EXERCISE INPUT:
■ ■ ■ ■
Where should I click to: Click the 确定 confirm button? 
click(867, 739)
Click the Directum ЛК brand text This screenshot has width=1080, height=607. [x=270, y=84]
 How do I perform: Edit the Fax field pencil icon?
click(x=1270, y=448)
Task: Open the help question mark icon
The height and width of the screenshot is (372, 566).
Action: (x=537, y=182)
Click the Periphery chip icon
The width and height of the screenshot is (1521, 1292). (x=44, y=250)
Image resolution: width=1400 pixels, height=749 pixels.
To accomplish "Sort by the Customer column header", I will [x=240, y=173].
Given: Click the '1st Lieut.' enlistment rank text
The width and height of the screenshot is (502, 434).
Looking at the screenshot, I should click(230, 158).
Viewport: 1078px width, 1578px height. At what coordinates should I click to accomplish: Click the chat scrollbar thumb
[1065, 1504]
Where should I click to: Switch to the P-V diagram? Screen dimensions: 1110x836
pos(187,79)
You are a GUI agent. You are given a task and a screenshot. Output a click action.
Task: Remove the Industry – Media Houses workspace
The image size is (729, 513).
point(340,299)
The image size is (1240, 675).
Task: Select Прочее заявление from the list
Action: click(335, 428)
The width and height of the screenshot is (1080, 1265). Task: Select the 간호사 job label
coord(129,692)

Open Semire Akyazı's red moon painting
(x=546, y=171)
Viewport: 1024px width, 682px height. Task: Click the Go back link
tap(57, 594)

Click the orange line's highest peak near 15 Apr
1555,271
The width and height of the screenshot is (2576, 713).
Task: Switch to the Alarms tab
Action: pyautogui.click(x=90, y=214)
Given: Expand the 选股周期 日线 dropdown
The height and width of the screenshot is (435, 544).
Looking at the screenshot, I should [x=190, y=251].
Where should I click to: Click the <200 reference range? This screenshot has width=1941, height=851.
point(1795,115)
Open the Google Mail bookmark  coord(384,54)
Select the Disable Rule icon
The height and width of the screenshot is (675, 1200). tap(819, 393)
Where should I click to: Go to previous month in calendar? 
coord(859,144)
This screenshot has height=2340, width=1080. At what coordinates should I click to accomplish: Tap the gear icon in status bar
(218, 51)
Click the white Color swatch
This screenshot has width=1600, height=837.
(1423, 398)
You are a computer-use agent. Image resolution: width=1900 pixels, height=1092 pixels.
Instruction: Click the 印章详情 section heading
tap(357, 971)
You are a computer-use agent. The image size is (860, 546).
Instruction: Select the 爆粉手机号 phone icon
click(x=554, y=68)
■ ■ ■ ■
ACTIVITY: Please give the count of lines in the listing that include the string "pixels", with no words around it.

FINISHED TASK: 2